GIVEN REQUEST:
Can you write out everything from the line containing "Given: Click the gold rank 1 medal icon" down to the line containing "Looking at the" again, with "medal icon" changed to "medal badge" and all else unchanged? Leave out the pictures.

SOURCE MATERIAL:
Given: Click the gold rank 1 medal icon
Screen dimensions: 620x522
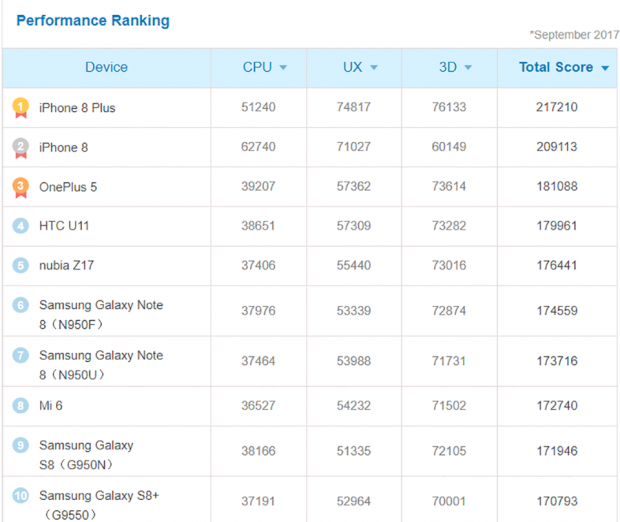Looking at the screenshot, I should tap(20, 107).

--

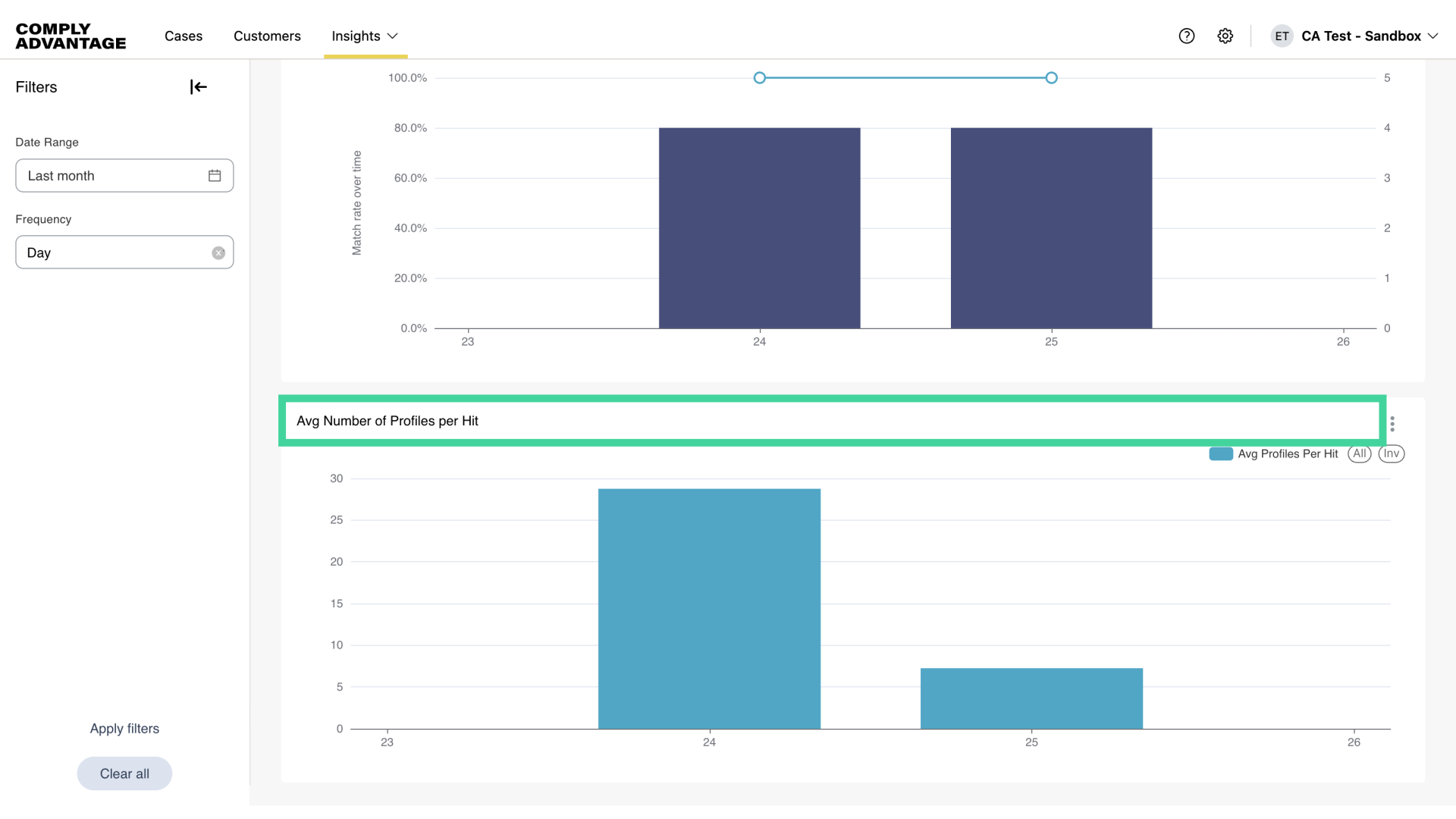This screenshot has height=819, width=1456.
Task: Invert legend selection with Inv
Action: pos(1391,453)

WRITTEN ANSWER:
Given: Click the gold rank 1 medal badge
Screen dimensions: 620x522
Looking at the screenshot, I should tap(20, 107).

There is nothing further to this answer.